Dive Brief:
- The Aspen Institute awarded two colleges — Amarillo College, in Texas, and Imperial Valley College, in California — its Prize for Community College Excellence Thursday. The winners will split the $1 million prize.
- The Aspen Prize is a biennial award that recognizes the top community colleges in the nation and the practices that allow their students to succeed.
- Both colleges were highlighted for the creative ways they’ve shown their commitment to students, as well as their improved student outcome metrics.
Dive Insight:
Amarillo College and Imperial Valley College have both launched inventive ways to help students graduate. Imperial Valley, for example, has revamped its scheduling process around the availability of students. It has also embarked on building tiny houses on campus for students experiencing homelessness or formerly in the foster care system.

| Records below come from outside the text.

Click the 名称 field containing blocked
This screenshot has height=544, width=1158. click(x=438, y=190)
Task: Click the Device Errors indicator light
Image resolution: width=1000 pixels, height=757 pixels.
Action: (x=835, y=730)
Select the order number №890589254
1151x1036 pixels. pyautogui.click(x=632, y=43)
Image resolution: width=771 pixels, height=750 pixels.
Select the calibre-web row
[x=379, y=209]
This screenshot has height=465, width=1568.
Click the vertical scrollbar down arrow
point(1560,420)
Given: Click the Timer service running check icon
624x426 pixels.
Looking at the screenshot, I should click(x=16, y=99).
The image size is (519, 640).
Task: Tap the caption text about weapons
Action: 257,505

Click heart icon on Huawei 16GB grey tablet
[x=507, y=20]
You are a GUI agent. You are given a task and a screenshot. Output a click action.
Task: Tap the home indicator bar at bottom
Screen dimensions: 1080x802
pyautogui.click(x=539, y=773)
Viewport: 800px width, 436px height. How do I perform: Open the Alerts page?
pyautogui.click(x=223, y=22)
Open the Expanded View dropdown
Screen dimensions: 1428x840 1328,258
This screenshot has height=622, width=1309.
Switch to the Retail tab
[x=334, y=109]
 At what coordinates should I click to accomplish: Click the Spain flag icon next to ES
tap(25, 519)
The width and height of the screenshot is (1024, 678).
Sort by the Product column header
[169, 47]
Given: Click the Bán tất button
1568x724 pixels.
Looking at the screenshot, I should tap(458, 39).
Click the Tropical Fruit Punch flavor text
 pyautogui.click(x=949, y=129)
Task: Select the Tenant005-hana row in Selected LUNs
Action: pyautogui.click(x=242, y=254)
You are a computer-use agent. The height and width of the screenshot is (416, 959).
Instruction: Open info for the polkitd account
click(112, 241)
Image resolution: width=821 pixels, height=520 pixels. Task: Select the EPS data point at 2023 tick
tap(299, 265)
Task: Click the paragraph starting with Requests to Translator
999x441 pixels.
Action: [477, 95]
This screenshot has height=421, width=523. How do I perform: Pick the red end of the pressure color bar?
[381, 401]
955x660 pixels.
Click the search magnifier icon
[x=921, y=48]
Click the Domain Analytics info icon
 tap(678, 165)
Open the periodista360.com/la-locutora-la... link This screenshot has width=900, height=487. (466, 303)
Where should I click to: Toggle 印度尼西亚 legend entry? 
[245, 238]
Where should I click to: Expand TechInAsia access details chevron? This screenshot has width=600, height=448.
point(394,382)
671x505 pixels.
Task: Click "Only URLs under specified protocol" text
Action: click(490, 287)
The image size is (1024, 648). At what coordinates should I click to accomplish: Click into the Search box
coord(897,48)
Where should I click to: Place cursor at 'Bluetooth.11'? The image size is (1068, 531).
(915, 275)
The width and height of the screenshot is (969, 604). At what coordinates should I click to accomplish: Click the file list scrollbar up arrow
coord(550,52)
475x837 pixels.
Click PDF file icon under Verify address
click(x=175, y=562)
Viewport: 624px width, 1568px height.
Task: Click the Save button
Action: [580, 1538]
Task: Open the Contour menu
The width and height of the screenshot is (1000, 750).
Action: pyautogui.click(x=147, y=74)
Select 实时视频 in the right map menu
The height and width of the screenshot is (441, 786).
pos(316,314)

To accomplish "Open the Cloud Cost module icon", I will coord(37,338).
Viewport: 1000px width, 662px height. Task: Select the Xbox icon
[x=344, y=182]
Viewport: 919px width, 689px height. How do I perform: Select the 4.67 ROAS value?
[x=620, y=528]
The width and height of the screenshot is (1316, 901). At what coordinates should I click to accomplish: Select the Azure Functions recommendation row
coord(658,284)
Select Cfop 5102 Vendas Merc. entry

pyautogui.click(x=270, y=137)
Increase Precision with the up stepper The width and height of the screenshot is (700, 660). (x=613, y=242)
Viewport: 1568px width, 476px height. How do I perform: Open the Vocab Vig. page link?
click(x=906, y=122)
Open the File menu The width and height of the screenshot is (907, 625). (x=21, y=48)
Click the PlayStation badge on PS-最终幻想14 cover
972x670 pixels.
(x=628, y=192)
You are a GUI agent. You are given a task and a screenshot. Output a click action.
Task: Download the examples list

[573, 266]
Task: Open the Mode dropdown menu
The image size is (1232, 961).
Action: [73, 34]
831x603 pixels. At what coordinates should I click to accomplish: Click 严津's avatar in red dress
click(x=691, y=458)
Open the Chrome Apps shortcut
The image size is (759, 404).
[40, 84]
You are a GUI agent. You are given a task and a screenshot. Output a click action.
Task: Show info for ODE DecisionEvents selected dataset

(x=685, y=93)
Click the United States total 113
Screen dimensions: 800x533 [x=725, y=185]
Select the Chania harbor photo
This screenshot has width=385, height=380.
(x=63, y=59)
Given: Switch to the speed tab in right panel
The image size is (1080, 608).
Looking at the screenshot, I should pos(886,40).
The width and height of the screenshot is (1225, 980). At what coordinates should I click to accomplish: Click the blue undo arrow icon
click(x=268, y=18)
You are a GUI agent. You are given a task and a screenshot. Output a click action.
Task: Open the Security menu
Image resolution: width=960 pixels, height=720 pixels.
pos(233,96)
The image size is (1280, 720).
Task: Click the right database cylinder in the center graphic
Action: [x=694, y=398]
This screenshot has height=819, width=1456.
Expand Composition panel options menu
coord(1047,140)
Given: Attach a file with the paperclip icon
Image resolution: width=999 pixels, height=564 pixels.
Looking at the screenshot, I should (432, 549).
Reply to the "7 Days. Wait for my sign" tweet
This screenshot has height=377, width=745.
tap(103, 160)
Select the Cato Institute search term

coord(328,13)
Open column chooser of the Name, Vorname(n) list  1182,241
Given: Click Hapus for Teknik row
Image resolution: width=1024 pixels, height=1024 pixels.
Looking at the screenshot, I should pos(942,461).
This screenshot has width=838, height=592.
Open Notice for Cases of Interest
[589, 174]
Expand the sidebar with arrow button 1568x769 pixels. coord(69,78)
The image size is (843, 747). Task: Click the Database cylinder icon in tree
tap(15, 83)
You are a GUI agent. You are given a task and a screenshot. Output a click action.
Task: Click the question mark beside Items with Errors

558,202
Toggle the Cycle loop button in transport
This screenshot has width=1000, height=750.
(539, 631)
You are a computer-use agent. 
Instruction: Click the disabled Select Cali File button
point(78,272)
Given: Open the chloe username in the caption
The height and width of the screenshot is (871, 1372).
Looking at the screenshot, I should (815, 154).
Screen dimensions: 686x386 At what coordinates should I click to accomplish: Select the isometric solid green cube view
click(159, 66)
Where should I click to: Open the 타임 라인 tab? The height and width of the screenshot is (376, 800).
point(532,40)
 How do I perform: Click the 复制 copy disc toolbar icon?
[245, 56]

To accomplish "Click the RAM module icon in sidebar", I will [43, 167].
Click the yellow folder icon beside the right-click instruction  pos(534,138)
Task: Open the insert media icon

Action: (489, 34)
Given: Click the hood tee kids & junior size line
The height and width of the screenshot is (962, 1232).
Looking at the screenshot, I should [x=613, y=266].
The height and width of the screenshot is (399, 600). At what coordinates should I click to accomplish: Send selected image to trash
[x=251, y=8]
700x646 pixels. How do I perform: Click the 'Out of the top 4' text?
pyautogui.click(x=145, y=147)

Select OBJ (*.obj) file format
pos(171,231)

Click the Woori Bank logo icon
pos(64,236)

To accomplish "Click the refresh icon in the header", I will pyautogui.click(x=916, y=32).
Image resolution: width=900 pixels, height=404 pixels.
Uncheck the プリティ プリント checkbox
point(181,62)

“When we saw that, that just blew me away,” Michael Sorrell, Aspen Prize co-chair and president of Paul Quinn College, said Thursday at the award ceremony in Washington, D.C.
Amarillo has also revamped its scheduling, teaching most courses in eight-week sessions.
That was a difficult lift, Amarillo President Russell Lowery-Hart told Higher Ed Dive.
“There were pedagogical challenges. There were scheduling and advising challenges,” he said. “Yet still, with those challenges our student success rate increased 12% over the 16-week semester classes.”
Additionally, the college upgraded its tutoring system, referring all students to mandatory tutoring if they receive a 70% or lower on any assignment.
“You can feel it on the campus as well as see it in the results,” said Jane Swift, co-chair and former governor of Massachusetts, on Amarillo’s commitment to its students.
The two colleges have data to back up their dedication to students. In just four years, Imperial Valley has nearly doubled the credentials awarded per student and seen a 12 percentage point increase in graduation rates, Sorrell said. The college enrolls 60% to 80% of its area's high school graduates.
Sorrell said those numbers “may actually be the highest percent Aspen and its partners have ever seen. We’re talking about a historic accomplishment.”
Amarillo College, which won Aspen’s Rising Star Award in 2021, has doubled its graduation and transfer rates since 2010, Swift said. Graduates are making about $11,000 more per year than other new hires in the region.
The choice to pick two colleges to win the award, out of 10 total finalists, was not a first in the 12-year history of the prize. Colleges shared the top honor in 2013 and 2019.
“This isn’t a compromise in quality, these are two extraordinary candidates that deserve to be celebrated,” said Sorrell. “Instead of picking, why don’t we just celebrate them both?”
The two colleges were selected from more than 100 applicants. In addition to looking at student outcome metrics, the prize jury interviewed faculty, staff and students to choose a winner.